» Text
Forget the State of the Union. Let’s focus on the state of our political leaders, who can’t stop getting on each other’s last nerve.
Both President Obama’s address and Iowa Sen. Joni Ernst’s response on behalf of the Republican Party made them seem like partners who once yearned for approval from one another but now recognize it won’t happen. Cue the condescension and defiance.
Ernst, in the Senate for all of two weeks, treated Obama as a bit player instead of a chief executive who decisively won two national elections and can veto anything Congress sends him. “It’s important to hear different points of view in this great country. We appreciate the president sharing his,” she said.
Obama managed to talk for an hour without once acknowledging that Republicans scored sweeping coast-to-coast victories last fall and now have total control of Congress. He did squeeze in a few tweaks, veto threats and pointed ad libs. When he said he had run his last campaign and Republicans started to applaud, he shot back, “I know, because I won both of them.”
House Speaker John Boehner came back the next morning with the perfect riposte to the whole evening. He disclosed that a foreign head of state would also address a joint session of Congress — just like Obama! — in three weeks.
How provocative was this move? Let us count the ways. There was the timing, hours after Obama spoke. There was the venue, a rare joint session. There was the guest, Israeli prime minister Benjamin Netanyahu, who disapproves of White House participation in talks to curtail Iran’s nuclear capacities, and wants Obama to take a tougher approach. “Iran is your enemy!” he told Obama. On CBS.

» Collected material
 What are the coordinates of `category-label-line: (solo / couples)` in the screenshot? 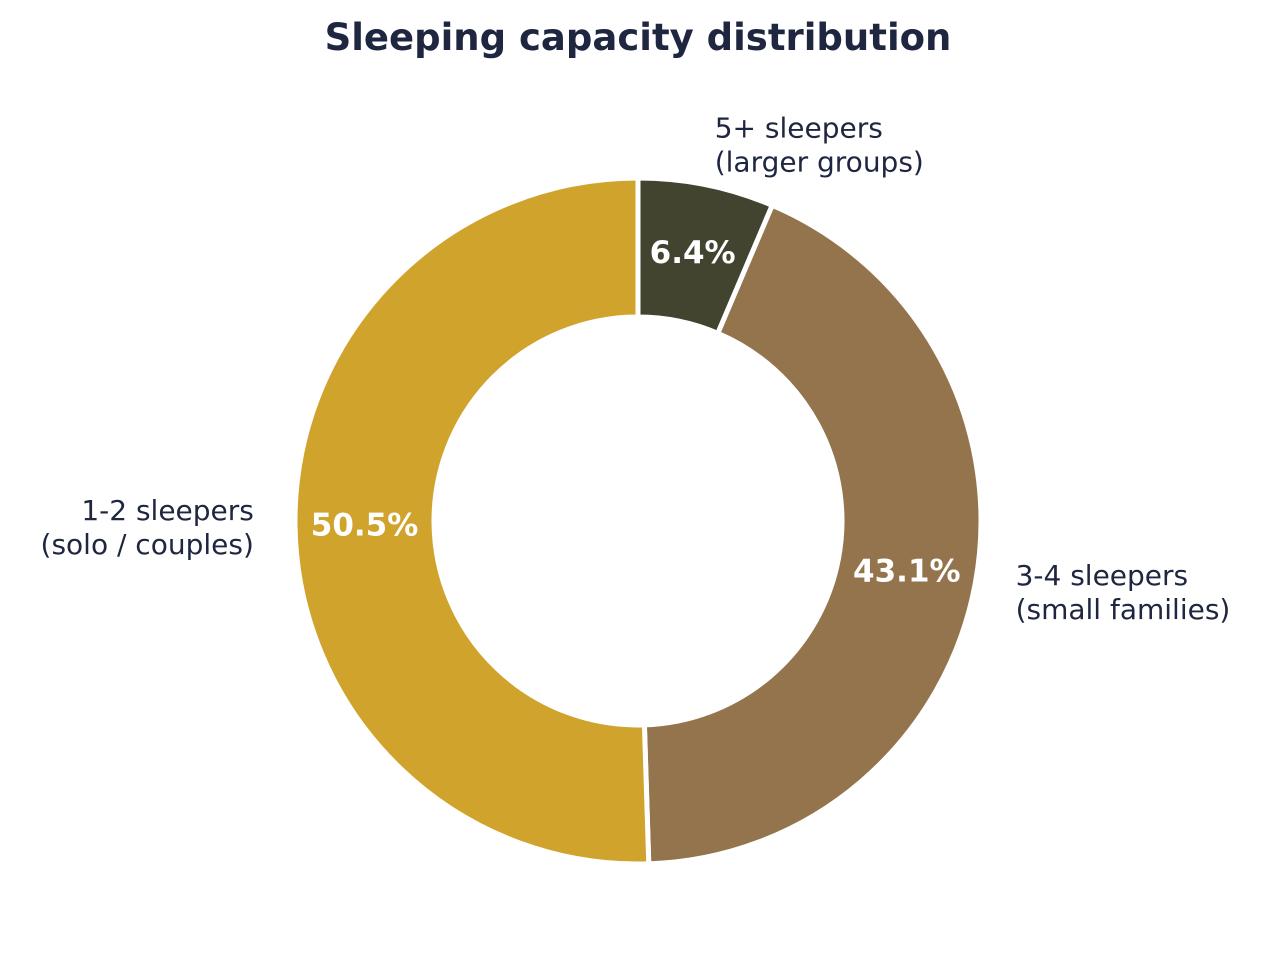 It's located at (148, 544).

» Tasks and exercises
**A)** From the State of the Union commentary, extract the passage starting with "House Speaker John" and going on through "Obama. On CBS.".
**B)** Extend the commentary on the State of the Union exchanges between Obama and Republican leaders from the point where it stops.

» Results of the exercise
**A)**
House Speaker John Boehner came back the next morning with the perfect riposte to the whole evening. He disclosed that a foreign head of state would also address a joint session of Congress — just like Obama! — in three weeks.
How provocative was this move? Let us count the ways. There was the timing, hours after Obama spoke. There was the venue, a rare joint session. There was the guest, Israeli prime minister Benjamin Netanyahu, who disapproves of White House participation in talks to curtail Iran’s nuclear capacities, and wants Obama to take a tougher approach. “Iran is your enemy!” he told Obama. On CBS.

**B)**
Beyond all that, the administration says Boehner breached protocol. Such invitations are customarily leader to leader. Leader of Congress to leader of a nation is highly unorthodox. “I don’t believe I’m poking anyone in the eye,” Boehner said. Congress, he said, “can make this decision on its own.”
Just to clarify, the Republican majority that is suing Obama for allegedly overreaching his constitutional powers is now fighting overreach with overreach.
If this period in Beltway history had a theme song, it would be Taylor Swift’s “We Are Never Ever Getting Back Together.” But should liberals care?
In the final quarter of his presidency, after what he described as “a breakthrough year” for America, Obama is talking like a vindicated man. The union he leads, in his words, boasts “a growing economy, shrinking deficits, bustling industry, and booming energy production … a stock market that has doubled, and health care inflation at its lowest rate in 50 years.” Unemployment is at 5.6 percent – “lower than it was before the financial crisis.”
The man is entitled to a victory lap. At last.
Republicans — the new kings and queens of Capitol Hill — are entitled to feel a bit miffed. The president didn’t recognize their new power, just rubbed their noses in his. He reiterated on the largest stage possible that he will veto any dilution of what he’s achieved on health, financial reform, immigration and climate change. The climate language was particularly stark. “I will not let this Congress endanger the health of our children by turning back the clock on our efforts,” he said. Nope, no kumbayah vibes there.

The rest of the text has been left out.